Pharmaceuticals major Ranbaxy, which has found itself caught in controversies and falling financial performance, is reportedly looking at exiting some smaller markets as part of its cost optimisation plans.

The company may exit markets such as Peru, which do not contribute significantly to its profit margins.

Without divulging details, a Ranbaxy spokesperson said: “Ranbaxy’s overall strategy will be to secure leadership in select therapeutic areas and emerge as a leading company in certain key markets that we have identified.”

The company expects markets such as India, the US, Canada, Malaysia, Australia, Japan, China, South Africa, Nigeria, Egypt, and Morocco to play a major role in future growth and as such focus on these is likely to be high.

Hybrid model

The company spokesperson added that Ranbaxy would look at both organic and inorganic growth and would also adopt a hybrid business model in some markets.

“Under the hybrid business model, we will shape more synergistic strategies to provide both generic and innovative medicines to people across the world.
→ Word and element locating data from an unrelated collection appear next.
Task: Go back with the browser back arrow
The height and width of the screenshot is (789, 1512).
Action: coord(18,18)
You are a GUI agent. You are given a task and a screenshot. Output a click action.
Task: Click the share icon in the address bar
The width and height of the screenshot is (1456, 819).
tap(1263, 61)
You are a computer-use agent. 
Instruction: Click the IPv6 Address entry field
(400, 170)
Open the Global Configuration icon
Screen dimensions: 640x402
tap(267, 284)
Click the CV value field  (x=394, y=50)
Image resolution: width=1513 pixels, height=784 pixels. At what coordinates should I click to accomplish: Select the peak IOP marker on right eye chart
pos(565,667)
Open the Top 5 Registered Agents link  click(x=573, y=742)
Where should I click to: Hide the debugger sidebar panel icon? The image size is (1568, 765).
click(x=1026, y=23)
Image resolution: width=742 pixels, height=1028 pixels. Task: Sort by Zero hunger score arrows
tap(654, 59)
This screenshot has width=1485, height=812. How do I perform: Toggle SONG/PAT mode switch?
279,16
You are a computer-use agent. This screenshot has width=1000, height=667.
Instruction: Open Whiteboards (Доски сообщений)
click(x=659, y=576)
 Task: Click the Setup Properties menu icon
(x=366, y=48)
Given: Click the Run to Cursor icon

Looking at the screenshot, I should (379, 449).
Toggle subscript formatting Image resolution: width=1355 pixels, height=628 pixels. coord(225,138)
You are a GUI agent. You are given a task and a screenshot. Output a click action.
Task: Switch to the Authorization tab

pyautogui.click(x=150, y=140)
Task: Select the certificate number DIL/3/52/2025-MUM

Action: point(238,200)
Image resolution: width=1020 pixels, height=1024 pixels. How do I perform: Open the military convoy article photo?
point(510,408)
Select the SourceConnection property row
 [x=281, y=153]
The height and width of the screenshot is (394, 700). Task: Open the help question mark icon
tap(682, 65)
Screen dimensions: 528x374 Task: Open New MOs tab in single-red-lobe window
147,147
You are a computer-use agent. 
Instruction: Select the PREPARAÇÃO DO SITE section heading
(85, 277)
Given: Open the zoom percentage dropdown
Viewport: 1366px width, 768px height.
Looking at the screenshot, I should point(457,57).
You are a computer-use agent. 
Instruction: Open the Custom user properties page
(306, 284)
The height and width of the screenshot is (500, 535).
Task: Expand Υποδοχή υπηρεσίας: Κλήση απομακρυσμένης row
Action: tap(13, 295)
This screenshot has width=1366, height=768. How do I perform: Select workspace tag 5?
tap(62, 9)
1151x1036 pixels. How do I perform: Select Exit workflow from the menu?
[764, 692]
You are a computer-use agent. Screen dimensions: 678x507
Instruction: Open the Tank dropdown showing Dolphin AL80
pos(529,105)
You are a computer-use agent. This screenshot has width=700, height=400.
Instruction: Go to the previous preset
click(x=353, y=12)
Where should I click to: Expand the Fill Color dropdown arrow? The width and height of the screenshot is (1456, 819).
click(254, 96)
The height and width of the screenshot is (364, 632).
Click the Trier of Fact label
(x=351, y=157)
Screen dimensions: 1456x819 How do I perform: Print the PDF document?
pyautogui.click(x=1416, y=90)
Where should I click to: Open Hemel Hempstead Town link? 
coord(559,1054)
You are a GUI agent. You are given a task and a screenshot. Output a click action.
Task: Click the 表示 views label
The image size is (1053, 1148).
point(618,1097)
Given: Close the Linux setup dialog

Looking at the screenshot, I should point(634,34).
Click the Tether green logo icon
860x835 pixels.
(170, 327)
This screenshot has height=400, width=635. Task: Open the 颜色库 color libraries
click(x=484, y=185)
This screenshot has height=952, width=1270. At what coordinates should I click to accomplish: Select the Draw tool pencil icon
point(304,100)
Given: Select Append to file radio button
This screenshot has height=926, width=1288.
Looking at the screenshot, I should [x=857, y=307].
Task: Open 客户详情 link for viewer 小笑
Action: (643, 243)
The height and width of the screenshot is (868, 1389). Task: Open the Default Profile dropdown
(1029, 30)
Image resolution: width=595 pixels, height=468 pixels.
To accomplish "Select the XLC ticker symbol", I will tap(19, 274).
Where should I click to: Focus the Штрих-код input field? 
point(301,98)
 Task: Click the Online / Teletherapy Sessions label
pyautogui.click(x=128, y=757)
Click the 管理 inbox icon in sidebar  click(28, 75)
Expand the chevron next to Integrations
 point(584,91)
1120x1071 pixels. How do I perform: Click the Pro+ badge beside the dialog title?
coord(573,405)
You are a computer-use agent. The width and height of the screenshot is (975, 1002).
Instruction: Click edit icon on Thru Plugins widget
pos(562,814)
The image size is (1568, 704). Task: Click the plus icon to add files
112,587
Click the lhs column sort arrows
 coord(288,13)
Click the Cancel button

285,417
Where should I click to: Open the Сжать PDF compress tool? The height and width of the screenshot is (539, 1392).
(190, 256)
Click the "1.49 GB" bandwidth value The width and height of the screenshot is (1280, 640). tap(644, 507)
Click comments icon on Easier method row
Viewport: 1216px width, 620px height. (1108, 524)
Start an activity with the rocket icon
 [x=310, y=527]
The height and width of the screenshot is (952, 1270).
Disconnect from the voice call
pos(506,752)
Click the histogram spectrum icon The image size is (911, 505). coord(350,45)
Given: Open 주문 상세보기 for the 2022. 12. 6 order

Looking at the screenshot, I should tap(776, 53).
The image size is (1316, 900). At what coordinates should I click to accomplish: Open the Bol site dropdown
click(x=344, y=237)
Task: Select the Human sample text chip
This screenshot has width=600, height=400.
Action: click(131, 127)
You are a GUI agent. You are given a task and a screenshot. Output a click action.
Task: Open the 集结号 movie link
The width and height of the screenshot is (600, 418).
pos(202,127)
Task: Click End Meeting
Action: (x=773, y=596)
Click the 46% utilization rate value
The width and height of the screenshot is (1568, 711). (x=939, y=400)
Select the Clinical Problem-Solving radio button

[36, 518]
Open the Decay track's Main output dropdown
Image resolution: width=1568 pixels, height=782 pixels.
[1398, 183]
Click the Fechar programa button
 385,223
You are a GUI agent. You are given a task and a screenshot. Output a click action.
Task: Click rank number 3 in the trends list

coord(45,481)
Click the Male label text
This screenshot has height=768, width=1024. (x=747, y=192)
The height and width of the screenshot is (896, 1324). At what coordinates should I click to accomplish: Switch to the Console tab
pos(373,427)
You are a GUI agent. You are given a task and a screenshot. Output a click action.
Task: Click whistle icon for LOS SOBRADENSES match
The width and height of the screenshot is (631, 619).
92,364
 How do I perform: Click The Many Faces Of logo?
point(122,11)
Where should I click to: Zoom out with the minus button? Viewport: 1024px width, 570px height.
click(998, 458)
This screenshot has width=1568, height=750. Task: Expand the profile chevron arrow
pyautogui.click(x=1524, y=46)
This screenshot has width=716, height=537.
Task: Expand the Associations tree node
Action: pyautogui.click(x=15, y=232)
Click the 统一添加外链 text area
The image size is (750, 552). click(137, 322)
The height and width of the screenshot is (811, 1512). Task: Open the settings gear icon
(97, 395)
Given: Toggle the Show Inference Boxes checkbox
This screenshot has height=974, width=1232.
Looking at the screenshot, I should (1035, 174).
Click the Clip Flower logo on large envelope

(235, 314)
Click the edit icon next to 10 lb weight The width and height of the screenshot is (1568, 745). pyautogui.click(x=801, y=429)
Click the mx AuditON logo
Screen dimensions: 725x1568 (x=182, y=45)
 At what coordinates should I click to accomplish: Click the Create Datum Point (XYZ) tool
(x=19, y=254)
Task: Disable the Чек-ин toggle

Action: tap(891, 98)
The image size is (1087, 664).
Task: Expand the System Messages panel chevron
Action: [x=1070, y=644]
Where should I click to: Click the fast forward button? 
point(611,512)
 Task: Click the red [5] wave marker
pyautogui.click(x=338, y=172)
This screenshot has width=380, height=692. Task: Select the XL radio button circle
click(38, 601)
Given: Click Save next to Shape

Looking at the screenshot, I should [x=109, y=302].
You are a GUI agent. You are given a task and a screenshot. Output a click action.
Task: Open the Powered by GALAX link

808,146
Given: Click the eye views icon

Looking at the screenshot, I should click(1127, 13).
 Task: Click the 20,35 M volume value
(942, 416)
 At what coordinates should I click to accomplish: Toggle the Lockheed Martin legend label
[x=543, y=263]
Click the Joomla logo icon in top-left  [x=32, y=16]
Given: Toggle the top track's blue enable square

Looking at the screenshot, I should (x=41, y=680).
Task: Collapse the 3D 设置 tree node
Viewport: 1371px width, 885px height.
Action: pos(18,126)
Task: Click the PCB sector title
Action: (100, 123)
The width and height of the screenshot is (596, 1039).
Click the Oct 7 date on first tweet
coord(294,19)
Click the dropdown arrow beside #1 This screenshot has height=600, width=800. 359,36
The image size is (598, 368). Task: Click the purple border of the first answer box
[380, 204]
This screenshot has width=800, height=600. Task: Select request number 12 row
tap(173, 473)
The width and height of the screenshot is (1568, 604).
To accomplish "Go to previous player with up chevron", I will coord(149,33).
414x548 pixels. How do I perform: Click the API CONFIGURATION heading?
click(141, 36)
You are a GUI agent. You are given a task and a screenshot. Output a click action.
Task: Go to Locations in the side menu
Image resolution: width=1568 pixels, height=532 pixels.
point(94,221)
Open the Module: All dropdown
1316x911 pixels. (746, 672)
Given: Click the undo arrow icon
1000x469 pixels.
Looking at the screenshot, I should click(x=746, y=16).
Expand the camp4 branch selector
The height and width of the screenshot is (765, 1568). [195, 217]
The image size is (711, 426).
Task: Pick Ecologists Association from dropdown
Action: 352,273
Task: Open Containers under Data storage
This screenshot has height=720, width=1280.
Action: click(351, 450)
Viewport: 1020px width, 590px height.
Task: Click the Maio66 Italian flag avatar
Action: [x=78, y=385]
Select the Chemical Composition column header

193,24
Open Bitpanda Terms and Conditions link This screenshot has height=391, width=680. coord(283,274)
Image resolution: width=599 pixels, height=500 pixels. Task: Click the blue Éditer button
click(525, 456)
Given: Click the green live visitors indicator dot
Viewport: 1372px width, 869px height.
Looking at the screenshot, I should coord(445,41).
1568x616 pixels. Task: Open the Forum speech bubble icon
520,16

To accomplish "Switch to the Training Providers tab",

“We have identified various countries and geographies in terms of how we will run the business and in which therapeutic segment,” the spokesperson said.

According to the pharma firm, the aim is to attain a leading position through “monetisation of our ANDAs (Abbreviated New Drug Applications), differentiated product strategy, cost optimisation, improvement in productivity, effective utilisation of distribution network and superior manufacturing capability.”

The company has ground operations in 43 countries and sells its products in over 150 countries.

global presence

“We have an enviable presence in the emerging markets that are expected to experience growth in the range of 12-15 per cent per annum,” the spokesperson said.

The drug major is optimistic that by 2016 these markets will add $180 billion and that Ranbaxy will be in a position to leverage this expansion.